WHAT YOU HAVE TO DO -
Across the entries, count the lines that include "agent" and report only that number.

(Dataset items)

/---

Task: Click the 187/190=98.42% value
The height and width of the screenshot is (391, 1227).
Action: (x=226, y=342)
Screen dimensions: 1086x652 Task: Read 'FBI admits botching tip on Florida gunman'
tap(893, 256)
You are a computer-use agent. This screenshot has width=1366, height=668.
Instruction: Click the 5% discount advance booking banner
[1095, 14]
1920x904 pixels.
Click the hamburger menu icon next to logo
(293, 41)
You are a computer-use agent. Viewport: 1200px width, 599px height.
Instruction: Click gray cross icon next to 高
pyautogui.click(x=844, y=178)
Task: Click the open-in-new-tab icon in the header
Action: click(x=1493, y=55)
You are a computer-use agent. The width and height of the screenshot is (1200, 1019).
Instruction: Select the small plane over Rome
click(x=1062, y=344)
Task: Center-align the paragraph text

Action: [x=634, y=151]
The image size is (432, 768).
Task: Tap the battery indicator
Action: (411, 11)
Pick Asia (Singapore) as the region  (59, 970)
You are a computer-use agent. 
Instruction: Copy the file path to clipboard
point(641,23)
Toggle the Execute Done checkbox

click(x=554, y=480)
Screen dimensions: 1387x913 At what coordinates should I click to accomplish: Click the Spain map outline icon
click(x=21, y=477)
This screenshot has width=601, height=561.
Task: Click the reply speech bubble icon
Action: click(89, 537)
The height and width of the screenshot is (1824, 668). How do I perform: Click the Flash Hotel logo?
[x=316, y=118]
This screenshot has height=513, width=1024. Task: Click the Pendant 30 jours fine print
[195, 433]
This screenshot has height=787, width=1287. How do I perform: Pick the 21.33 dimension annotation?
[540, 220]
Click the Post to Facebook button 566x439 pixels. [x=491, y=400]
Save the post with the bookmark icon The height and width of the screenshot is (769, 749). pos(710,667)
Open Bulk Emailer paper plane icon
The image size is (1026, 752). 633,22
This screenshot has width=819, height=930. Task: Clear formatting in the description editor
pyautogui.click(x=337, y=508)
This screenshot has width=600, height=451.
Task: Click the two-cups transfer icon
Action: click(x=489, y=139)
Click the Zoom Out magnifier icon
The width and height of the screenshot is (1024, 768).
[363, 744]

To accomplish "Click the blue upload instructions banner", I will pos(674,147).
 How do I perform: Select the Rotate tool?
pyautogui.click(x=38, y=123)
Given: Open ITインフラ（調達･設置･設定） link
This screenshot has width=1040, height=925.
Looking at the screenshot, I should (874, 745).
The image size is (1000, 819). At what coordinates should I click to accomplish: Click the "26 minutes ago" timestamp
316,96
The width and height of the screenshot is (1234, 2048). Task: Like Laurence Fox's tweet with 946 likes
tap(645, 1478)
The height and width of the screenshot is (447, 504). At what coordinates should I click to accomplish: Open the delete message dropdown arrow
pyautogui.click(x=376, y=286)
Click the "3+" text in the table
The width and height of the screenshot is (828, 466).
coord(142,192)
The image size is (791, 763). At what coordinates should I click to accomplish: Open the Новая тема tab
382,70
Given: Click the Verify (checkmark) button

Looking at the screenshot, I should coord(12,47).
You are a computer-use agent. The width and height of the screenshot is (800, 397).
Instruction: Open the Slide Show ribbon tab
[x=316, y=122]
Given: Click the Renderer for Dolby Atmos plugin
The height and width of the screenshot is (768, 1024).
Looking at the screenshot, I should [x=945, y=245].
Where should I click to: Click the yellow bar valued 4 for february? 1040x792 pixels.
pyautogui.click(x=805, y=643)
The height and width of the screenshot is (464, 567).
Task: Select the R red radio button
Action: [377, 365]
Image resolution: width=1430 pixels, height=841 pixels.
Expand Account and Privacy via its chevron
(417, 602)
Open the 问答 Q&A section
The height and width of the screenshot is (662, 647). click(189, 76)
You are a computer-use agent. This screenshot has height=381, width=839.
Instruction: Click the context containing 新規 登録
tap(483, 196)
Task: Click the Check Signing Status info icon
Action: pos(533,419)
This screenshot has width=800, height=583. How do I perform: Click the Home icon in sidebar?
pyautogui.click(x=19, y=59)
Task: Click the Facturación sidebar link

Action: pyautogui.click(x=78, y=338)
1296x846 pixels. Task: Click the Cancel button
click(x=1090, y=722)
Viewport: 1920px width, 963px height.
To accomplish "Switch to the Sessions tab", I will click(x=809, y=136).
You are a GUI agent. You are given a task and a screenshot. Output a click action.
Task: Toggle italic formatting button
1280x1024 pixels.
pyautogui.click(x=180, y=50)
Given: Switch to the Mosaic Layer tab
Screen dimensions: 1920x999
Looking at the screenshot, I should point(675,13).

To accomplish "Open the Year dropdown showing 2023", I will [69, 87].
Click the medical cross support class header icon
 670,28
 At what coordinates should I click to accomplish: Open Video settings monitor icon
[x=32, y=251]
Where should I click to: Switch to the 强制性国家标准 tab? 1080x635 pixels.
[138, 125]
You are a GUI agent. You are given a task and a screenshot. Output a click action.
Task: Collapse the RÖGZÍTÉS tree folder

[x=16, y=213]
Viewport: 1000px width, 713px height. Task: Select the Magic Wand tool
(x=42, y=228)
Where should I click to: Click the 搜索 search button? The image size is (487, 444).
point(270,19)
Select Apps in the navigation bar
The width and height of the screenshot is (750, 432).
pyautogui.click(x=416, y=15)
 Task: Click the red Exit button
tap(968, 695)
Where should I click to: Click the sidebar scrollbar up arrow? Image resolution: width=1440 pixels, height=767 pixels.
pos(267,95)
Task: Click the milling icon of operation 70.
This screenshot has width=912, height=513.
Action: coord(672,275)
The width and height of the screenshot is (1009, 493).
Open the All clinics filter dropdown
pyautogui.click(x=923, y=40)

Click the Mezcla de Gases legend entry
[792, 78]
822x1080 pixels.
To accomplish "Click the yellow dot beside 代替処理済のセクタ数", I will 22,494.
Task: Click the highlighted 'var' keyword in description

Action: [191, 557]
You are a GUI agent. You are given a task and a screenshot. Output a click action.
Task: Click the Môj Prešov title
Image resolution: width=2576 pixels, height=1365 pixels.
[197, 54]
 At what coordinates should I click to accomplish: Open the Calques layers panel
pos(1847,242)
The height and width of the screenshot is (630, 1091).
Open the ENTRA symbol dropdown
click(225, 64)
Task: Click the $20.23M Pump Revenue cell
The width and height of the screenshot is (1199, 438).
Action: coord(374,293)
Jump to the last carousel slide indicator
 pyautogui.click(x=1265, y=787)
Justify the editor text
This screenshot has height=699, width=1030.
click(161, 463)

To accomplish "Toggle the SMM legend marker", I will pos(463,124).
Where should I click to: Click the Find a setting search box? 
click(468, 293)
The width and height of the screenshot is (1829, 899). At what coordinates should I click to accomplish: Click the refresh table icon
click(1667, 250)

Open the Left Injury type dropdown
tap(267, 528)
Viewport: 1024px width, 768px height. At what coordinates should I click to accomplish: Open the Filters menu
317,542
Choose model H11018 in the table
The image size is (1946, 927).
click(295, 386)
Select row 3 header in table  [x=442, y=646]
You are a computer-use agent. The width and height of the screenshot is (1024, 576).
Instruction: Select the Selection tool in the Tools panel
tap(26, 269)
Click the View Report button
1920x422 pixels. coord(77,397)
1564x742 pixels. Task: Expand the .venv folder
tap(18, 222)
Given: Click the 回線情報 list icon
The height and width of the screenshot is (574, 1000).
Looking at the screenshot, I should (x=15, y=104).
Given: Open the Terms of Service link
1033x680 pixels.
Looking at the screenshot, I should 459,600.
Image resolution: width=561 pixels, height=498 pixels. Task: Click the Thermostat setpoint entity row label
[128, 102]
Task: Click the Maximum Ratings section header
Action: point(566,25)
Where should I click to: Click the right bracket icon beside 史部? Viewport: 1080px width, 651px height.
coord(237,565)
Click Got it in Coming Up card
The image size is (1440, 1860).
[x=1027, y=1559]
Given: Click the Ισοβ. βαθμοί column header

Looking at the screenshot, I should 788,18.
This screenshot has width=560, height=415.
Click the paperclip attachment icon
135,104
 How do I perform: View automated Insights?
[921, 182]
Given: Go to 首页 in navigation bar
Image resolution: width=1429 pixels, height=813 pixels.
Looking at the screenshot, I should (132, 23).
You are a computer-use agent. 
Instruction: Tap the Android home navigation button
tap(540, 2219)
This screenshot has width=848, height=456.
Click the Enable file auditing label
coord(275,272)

\---

WRITTEN RESPONSE -
11